(Excerpt from a dataset)
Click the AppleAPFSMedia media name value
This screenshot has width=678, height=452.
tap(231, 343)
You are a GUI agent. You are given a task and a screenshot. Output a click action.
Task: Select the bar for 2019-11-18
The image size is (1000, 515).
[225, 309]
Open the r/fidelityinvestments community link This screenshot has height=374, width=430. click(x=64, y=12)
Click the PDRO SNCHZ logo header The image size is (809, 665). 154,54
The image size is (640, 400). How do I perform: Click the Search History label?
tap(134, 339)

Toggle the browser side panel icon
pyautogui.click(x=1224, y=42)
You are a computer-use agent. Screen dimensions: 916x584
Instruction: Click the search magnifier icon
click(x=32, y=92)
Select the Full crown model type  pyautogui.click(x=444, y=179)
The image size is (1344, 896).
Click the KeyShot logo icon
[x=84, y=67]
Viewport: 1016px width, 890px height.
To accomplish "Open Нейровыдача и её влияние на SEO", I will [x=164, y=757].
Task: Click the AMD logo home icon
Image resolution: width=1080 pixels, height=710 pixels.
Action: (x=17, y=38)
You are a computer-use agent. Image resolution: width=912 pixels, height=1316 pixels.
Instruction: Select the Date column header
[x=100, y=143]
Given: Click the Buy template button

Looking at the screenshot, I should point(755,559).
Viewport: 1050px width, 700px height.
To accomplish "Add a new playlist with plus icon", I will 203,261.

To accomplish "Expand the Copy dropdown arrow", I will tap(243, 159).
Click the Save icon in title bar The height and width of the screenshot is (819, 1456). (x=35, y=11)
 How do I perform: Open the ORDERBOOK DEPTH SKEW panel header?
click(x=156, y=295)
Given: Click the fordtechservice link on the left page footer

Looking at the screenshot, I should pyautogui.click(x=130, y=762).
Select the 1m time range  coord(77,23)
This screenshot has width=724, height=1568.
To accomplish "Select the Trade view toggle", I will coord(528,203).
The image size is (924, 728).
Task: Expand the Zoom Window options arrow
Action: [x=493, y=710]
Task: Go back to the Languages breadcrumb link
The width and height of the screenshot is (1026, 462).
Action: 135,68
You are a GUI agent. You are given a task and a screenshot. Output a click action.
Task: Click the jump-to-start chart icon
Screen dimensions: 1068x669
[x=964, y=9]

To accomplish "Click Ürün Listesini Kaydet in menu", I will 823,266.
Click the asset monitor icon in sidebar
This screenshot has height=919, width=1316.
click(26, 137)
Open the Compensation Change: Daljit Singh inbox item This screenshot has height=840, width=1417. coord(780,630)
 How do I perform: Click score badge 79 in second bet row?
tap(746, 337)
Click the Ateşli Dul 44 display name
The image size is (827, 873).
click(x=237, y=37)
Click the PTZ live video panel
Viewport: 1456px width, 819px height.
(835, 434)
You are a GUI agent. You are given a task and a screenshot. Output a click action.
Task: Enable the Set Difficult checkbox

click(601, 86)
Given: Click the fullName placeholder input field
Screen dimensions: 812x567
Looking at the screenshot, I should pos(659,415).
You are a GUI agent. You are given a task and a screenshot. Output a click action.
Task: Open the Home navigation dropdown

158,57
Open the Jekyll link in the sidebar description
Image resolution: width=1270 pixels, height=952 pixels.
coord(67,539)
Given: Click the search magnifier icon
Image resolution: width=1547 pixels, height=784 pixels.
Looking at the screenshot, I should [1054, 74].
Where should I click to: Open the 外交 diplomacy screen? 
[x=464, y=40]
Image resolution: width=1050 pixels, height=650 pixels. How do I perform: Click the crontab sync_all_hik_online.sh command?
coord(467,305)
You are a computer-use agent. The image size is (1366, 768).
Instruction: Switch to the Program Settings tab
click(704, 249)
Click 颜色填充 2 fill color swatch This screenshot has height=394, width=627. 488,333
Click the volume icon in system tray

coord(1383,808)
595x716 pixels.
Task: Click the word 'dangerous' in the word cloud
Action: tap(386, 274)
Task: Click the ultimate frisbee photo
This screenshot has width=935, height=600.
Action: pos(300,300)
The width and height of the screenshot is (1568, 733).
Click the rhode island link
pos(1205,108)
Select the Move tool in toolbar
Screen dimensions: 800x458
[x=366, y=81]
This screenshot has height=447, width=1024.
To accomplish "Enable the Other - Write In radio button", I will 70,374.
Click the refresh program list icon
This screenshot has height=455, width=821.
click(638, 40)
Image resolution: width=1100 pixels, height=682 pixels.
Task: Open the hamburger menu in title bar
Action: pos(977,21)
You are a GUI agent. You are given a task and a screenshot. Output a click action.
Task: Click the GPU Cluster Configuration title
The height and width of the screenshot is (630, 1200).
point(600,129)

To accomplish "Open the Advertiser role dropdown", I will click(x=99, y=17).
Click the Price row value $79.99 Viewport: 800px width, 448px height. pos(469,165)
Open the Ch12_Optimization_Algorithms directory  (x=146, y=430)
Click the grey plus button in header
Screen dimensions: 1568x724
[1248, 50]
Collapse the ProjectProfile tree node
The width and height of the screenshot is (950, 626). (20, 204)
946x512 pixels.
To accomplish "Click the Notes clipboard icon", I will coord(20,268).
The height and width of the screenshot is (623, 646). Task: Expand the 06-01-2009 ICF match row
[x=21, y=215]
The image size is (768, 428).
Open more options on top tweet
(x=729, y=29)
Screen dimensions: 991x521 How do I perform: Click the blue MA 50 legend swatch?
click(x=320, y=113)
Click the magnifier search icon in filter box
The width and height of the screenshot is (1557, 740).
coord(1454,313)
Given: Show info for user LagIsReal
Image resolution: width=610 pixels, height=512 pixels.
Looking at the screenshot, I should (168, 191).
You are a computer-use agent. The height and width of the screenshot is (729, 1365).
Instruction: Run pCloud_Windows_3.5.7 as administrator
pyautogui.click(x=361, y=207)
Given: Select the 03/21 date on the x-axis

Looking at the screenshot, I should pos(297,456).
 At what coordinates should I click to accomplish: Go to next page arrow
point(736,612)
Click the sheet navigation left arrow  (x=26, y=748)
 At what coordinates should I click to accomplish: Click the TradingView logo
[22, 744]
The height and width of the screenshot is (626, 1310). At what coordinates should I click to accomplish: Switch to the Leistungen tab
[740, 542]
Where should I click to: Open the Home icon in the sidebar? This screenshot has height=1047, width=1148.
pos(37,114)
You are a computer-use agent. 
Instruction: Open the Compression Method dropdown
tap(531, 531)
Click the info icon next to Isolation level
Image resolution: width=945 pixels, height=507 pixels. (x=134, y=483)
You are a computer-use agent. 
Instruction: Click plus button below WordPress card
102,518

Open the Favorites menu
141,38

* [Direction]:
Rewrite every row above as a Markdown table with two columns, No. and Text, giving each row a number and leaving out the blank ones.

* [Task result]:
| No. | Text |
|---|---|
| 1 | Click the AppleAPFSMedia media name value |
| 2 | This screenshot has width=678, height=452. |
| 3 | tap(231, 343) |
| 4 | You are a GUI agent. You are given a task and a screenshot. Output a click action. |
| 5 | Task: Select the bar for 2019-11-18 |
| 6 | The image size is (1000, 515). |
| 7 | [225, 309] |
| 8 | Open the r/fidelityinvestments community link This screenshot has height=374, width=430. click(x=64, y=12) |
| 9 | Click the PDRO SNCHZ logo header The image size is (809, 665). 154,54 |
| 10 | The image size is (640, 400). How do I perform: Click the Search History label? |
| 11 | tap(134, 339) |
| 12 | Toggle the browser side panel icon |
| 13 | pyautogui.click(x=1224, y=42) |
| 14 | You are a computer-use agent. Screen dimensions: 916x584 |
| 15 | Instruction: Click the search magnifier icon |
| 16 | click(x=32, y=92) |
| 17 | Select the Full crown model type  pyautogui.click(x=444, y=179) |
| 18 | The image size is (1344, 896). |
| 19 | Click the KeyShot logo icon |
| 20 | [x=84, y=67] |
| 21 | Viewport: 1016px width, 890px height. |
| 22 | To accomplish "Open Нейровыдача и её влияние на SEO", I will [x=164, y=757]. |
| 23 | Task: Click the AMD logo home icon |
| 24 | Image resolution: width=1080 pixels, height=710 pixels. |
| 25 | Action: (x=17, y=38) |
| 26 | You are a computer-use agent. Image resolution: width=912 pixels, height=1316 pixels. |
| 27 | Instruction: Select the Date column header |
| 28 | [x=100, y=143] |
| 29 | Given: Click the Buy template button |
| 30 | Looking at the screenshot, I should point(755,559). |
| 31 | Viewport: 1050px width, 700px height. |
| 32 | To accomplish "Add a new playlist with plus icon", I will 203,261. |
| 33 | To accomplish "Expand the Copy dropdown arrow", I will tap(243, 159). |
| 34 | Click the Save icon in title bar The height and width of the screenshot is (819, 1456). (x=35, y=11) |
| 35 |  How do I perform: Open the ORDERBOOK DEPTH SKEW panel header? |
| 36 | click(x=156, y=295) |
| 37 | Given: Click the fordtechservice link on the left page footer |
| 38 | Looking at the screenshot, I should pyautogui.click(x=130, y=762). |
| 39 | Select the 1m time range  coord(77,23) |
| 40 | This screenshot has width=724, height=1568. |
| 41 | To accomplish "Select the Trade view toggle", I will coord(528,203). |
| 42 | The image size is (924, 728). |
| 43 | Task: Expand the Zoom Window options arrow |
| 44 | Action: [x=493, y=710] |
| 45 | Task: Go back to the Languages breadcrumb link |
| 46 | The width and height of the screenshot is (1026, 462). |
| 47 | Action: 135,68 |
| 48 | You are a GUI agent. You are given a task and a screenshot. Output a click action. |
| 49 | Task: Click the jump-to-start chart icon |
| 50 | Screen dimensions: 1068x669 |
| 51 | [x=964, y=9] |
| 52 | To accomplish "Click Ürün Listesini Kaydet in menu", I will 823,266. |
| 53 | Click the asset monitor icon in sidebar |
| 54 | This screenshot has height=919, width=1316. |
| 55 | click(26, 137) |
| 56 | Open the Compensation Change: Daljit Singh inbox item This screenshot has height=840, width=1417. coord(780,630) |
| 57 |  How do I perform: Click score badge 79 in second bet row? |
| 58 | tap(746, 337) |
| 59 | Click the Ateşli Dul 44 display name |
| 60 | The image size is (827, 873). |
| 61 | click(x=237, y=37) |
| 62 | Click the PTZ live video panel |
| 63 | Viewport: 1456px width, 819px height. |
| 64 | (835, 434) |
| 65 | You are a GUI agent. You are given a task and a screenshot. Output a click action. |
| 66 | Task: Enable the Set Difficult checkbox |
| 67 | click(601, 86) |
| 68 | Given: Click the fullName placeholder input field |
| 69 | Screen dimensions: 812x567 |
| 70 | Looking at the screenshot, I should pos(659,415). |
| 71 | You are a GUI agent. You are given a task and a screenshot. Output a click action. |
| 72 | Task: Open the Home navigation dropdown |
| 73 | 158,57 |
| 74 | Open the Jekyll link in the sidebar description |
| 75 | Image resolution: width=1270 pixels, height=952 pixels. |
| 76 | coord(67,539) |
| 77 | Given: Click the search magnifier icon |
| 78 | Image resolution: width=1547 pixels, height=784 pixels. |
| 79 | Looking at the screenshot, I should [1054, 74]. |
| 80 | Where should I click to: Open the 外交 diplomacy screen?  |
| 81 | [x=464, y=40] |
| 82 | Image resolution: width=1050 pixels, height=650 pixels. How do I perform: Click the crontab sync_all_hik_online.sh command? |
| 83 | coord(467,305) |
| 84 | You are a computer-use agent. The image size is (1366, 768). |
| 85 | Instruction: Switch to the Program Settings tab |
| 86 | click(704, 249) |
| 87 | Click 颜色填充 2 fill color swatch This screenshot has height=394, width=627. 488,333 |
| 88 | Click the volume icon in system tray |
| 89 | coord(1383,808) |
| 90 | 595x716 pixels. |
| 91 | Task: Click the word 'dangerous' in the word cloud |
| 92 | Action: tap(386, 274) |
| 93 | Task: Click the ultimate frisbee photo |
| 94 | This screenshot has width=935, height=600. |
| 95 | Action: pos(300,300) |
| 96 | The width and height of the screenshot is (1568, 733). |
| 97 | Click the rhode island link |
| 98 | pos(1205,108) |
| 99 | Select the Move tool in toolbar |
| 100 | Screen dimensions: 800x458 |
| 101 | [x=366, y=81] |
| 102 | This screenshot has height=447, width=1024. |
| 103 | To accomplish "Enable the Other - Write In radio button", I will 70,374. |
| 104 | Click the refresh program list icon |
| 105 | This screenshot has height=455, width=821. |
| 106 | click(638, 40) |
| 107 | Image resolution: width=1100 pixels, height=682 pixels. |
| 108 | Task: Open the hamburger menu in title bar |
| 109 | Action: pos(977,21) |
| 110 | You are a GUI agent. You are given a task and a screenshot. Output a click action. |
| 111 | Task: Click the GPU Cluster Configuration title |
| 112 | The height and width of the screenshot is (630, 1200). |
| 113 | point(600,129) |
| 114 | To accomplish "Open the Advertiser role dropdown", I will click(x=99, y=17). |
| 115 | Click the Price row value $79.99 Viewport: 800px width, 448px height. pos(469,165) |
| 116 | Open the Ch12_Optimization_Algorithms directory  (x=146, y=430) |
| 117 | Click the grey plus button in header |
| 118 | Screen dimensions: 1568x724 |
| 119 | [1248, 50] |
| 120 | Collapse the ProjectProfile tree node |
| 121 | The width and height of the screenshot is (950, 626). (20, 204) |
| 122 | 946x512 pixels. |
| 123 | To accomplish "Click the Notes clipboard icon", I will coord(20,268). |
| 124 | The height and width of the screenshot is (623, 646). Task: Expand the 06-01-2009 ICF match row |
| 125 | [x=21, y=215] |
| 126 | The image size is (768, 428). |
| 127 | Open more options on top tweet |
| 128 | (x=729, y=29) |
| 129 | Screen dimensions: 991x521 How do I perform: Click the blue MA 50 legend swatch? |
| 130 | click(x=320, y=113) |
| 131 | Click the magnifier search icon in filter box |
| 132 | The width and height of the screenshot is (1557, 740). |
| 133 | coord(1454,313) |
| 134 | Given: Show info for user LagIsReal |
| 135 | Image resolution: width=610 pixels, height=512 pixels. |
| 136 | Looking at the screenshot, I should (168, 191). |
| 137 | You are a computer-use agent. The height and width of the screenshot is (729, 1365). |
| 138 | Instruction: Run pCloud_Windows_3.5.7 as administrator |
| 139 | pyautogui.click(x=361, y=207) |
| 140 | Given: Select the 03/21 date on the x-axis |
| 141 | Looking at the screenshot, I should pos(297,456). |
| 142 |  At what coordinates should I click to accomplish: Go to next page arrow |
| 143 | point(736,612) |
| 144 | Click the sheet navigation left arrow  (x=26, y=748) |
| 145 |  At what coordinates should I click to accomplish: Click the TradingView logo |
| 146 | [22, 744] |
| 147 | The height and width of the screenshot is (626, 1310). At what coordinates should I click to accomplish: Switch to the Leistungen tab |
| 148 | [740, 542] |
| 149 | Where should I click to: Open the Home icon in the sidebar? This screenshot has height=1047, width=1148. |
| 150 | pos(37,114) |
| 151 | You are a computer-use agent.  |
| 152 | Instruction: Open the Compression Method dropdown |
| 153 | tap(531, 531) |
| 154 | Click the info icon next to Isolation level |
| 155 | Image resolution: width=945 pixels, height=507 pixels. (x=134, y=483) |
| 156 | You are a computer-use agent.  |
| 157 | Instruction: Click plus button below WordPress card |
| 158 | 102,518 |
| 159 | Open the Favorites menu |
| 160 | 141,38 |